Ele sabia que não deveria ficar a olhando o tempo todo, e ainda assim, o fazia. Alice era tão extrovertida e natural, que não conseguia parar de admirá-la. Não do tipo perfeita, longe disso. Nem mesmo seu rosto era realmente perfeito, mas seu jeito intenso, solto e livre, parecia prendê-lo em linhas invisíveis. Trabalhar ao seu lado por quase oito horas por dia era pior que pensara. Era quase um martírio. Pelo menos ela parecia estar aceitando seu cargo com maior facilidade que outrora, o que já era um bom começo. Tentava não pensar nela com tanta frequência, mas era impossível, o pensamento parecia voar em sua direção, mesmo sem ser convidado. Até Robert, o cara mais distraído da empresa já tinha percebido seu interesse em Alice.

— Gostando da nova funcionária, chefe? — Robert brincou, e era tão ruim em sarcasmo quanto em matemática. E o "chefe", como sempre, conseguiu ignorar o comentário de mal gosto, continuando em seu caminho sem o responder. Claro que seu silêncio era uma resposta, pois, como é de conhecimento comum, quem cala, consente.

E assim eram seus dias, preenchidos de compromissos relacionados com a empresa e em observar a maluca Alice surtar com dois ou três clientes importantes por sua arrogância. Também surtaria se pudesse, mas não tinha esse direito e se sua amável secretária continuasse com tal comportamento ele provavelmente faliria.
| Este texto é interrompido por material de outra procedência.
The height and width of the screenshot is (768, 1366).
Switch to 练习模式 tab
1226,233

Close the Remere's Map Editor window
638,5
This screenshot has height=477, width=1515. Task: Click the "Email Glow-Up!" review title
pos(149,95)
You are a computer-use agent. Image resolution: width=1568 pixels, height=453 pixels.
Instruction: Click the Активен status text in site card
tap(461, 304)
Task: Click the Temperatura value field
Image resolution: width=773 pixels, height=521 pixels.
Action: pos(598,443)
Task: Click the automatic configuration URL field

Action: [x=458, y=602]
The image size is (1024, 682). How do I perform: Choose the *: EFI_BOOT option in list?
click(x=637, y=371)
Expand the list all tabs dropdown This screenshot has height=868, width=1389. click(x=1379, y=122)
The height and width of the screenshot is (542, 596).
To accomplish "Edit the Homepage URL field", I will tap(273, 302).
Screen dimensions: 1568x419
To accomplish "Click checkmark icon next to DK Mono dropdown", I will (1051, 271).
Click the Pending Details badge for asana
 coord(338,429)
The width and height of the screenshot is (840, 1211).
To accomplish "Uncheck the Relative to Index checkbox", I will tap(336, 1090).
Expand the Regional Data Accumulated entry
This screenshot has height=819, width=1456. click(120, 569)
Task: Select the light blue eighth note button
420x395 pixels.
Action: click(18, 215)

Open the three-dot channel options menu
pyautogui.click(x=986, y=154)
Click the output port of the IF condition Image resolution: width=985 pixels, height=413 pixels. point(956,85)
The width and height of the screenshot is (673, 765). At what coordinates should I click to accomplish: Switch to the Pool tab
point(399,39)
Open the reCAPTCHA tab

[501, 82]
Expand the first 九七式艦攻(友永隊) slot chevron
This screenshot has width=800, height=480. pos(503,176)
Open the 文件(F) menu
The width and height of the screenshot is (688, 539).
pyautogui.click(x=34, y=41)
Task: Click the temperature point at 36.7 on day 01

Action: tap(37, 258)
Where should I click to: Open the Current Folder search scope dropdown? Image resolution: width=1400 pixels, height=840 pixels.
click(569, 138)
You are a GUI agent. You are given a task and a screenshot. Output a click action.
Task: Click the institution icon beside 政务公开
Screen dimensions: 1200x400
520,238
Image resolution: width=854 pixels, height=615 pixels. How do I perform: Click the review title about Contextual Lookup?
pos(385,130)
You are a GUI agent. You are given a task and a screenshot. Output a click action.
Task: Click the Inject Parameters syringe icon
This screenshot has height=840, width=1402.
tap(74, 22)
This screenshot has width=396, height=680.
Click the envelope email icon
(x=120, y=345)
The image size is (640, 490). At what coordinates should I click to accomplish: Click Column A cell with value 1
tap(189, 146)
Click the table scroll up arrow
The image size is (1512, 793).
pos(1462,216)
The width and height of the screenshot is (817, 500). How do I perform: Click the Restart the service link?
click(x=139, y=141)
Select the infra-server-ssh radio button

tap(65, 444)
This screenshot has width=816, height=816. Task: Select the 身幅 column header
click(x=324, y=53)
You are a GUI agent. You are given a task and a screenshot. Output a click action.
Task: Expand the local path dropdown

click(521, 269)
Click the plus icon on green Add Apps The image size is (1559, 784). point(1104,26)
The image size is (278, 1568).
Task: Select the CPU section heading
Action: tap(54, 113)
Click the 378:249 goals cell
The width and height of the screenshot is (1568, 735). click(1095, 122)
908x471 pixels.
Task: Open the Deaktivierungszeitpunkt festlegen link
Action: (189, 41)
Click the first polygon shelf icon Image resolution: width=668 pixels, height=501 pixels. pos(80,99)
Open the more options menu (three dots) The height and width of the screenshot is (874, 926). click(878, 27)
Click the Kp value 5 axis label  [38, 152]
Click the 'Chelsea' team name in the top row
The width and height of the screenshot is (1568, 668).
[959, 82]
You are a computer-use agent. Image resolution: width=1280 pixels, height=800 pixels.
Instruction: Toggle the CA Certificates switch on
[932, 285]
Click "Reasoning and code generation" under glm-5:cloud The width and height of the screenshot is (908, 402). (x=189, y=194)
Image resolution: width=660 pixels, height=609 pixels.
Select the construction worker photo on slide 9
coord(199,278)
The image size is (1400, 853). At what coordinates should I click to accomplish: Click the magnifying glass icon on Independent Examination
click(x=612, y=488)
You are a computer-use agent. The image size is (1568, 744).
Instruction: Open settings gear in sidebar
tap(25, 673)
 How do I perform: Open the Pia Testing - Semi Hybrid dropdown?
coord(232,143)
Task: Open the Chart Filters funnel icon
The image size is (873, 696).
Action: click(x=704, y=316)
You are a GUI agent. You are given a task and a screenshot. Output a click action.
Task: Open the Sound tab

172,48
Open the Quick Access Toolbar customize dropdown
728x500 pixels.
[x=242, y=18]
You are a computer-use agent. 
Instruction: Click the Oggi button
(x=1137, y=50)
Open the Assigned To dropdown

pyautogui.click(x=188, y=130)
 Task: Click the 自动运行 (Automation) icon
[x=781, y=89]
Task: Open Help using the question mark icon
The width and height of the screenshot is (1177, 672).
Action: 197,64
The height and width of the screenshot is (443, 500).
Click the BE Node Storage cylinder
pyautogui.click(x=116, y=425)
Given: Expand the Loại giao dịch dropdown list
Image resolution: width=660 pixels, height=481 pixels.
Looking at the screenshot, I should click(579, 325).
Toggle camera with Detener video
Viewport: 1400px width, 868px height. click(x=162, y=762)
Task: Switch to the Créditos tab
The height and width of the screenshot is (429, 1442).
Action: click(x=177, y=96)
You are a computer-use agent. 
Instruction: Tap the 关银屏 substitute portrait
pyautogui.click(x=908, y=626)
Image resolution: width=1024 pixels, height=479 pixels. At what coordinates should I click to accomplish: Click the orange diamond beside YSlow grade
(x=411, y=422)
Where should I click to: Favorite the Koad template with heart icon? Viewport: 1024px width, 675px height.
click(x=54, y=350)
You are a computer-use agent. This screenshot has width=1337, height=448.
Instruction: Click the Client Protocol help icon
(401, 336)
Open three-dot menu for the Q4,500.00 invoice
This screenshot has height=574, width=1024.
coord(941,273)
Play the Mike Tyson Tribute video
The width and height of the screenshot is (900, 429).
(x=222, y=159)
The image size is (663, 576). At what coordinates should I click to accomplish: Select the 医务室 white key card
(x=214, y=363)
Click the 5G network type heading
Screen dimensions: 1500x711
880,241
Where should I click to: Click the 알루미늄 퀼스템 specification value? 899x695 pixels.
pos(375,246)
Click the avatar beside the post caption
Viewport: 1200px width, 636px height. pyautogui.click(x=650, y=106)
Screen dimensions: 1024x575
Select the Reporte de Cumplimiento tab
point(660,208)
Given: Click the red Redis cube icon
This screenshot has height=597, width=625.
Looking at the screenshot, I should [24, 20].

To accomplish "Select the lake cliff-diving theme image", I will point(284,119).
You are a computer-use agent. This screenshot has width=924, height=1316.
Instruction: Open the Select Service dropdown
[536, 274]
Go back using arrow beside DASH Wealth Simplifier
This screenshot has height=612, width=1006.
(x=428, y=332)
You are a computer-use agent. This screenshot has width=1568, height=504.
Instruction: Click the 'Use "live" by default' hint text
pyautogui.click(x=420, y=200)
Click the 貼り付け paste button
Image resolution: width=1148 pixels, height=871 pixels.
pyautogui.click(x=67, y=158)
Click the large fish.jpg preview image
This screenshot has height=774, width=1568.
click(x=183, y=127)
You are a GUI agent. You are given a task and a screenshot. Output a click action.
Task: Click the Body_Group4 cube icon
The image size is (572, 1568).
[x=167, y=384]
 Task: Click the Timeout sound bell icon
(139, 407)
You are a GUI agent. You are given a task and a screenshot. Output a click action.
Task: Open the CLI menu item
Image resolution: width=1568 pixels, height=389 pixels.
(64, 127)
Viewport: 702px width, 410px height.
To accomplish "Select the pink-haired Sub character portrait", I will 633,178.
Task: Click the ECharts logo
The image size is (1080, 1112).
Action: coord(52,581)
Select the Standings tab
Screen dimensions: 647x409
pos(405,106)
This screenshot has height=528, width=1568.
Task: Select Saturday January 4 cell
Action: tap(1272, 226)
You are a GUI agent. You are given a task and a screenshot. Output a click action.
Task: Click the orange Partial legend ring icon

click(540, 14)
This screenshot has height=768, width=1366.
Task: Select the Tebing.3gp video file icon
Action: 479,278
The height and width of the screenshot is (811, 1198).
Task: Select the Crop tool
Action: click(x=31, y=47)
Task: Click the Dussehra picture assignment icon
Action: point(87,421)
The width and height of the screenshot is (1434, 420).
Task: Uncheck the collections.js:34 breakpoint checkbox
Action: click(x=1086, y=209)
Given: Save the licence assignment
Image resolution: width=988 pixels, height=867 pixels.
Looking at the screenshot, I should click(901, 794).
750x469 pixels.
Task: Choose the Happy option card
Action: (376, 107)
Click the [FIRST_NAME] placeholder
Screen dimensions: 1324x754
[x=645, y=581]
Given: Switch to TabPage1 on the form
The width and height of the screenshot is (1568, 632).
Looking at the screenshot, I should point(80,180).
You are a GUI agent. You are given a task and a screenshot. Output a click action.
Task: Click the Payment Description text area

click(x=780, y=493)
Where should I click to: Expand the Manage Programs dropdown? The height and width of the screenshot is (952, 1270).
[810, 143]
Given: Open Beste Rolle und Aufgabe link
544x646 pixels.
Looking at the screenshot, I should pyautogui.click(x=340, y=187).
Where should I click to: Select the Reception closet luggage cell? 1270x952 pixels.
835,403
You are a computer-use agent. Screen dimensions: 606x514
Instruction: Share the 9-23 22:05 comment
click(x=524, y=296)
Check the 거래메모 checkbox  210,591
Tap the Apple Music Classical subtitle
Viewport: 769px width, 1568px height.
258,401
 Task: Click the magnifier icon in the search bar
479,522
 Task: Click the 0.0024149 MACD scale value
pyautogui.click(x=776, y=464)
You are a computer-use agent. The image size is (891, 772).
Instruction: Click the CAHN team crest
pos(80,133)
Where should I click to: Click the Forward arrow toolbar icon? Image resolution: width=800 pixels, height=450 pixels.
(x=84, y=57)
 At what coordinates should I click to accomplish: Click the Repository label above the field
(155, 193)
Uma nota mental sobre Alice: ela era apaixonada em crianças. Tinha percebido isso no dia que Cláudia, a cozinheira, tinha levado seu neto, Fabrício para a empresa, pois sua filha tinha viajado. O menino de cinco anos ficara a maior parte do tempo ao lado de Alice, e ainda assim, estava comportado. Ela tinha um jeito estranho de fazer as crianças ficarem quietas, dando-lhes trabalho, e elas amavam isso. Crianças não eram exatamente um exemplo de pessoas normais e sãs, ele sabia disso. A maior parte do tempo, elas queriam ser adultas, e na outra parte restante, se contentavam em brincar de serem adultas. Algo irônico, de fato. Voltando à análise mental sobre sua "melhor" funcionária, ela conseguira manter a atenção do garoto, que segundo a avó, era hiperativo, e em nenhum momento o menino fez algo que prejudicasse o trabalho dela. Mas quando Fabrício foi obrigado a voltar para perto da avó, fez escândalo, e não parou nenhum minuto até o fim do expediente.

Enquanto fazia suas inúmeras análises sobre Alice, virou-se para o lugar onde ela estava e a viu olhando fixamente para um caderno, atônita. Ao descer os olhos para o maço de papeis, viu algo que fez seu coração parar:

Droga! Havia sido descoberto!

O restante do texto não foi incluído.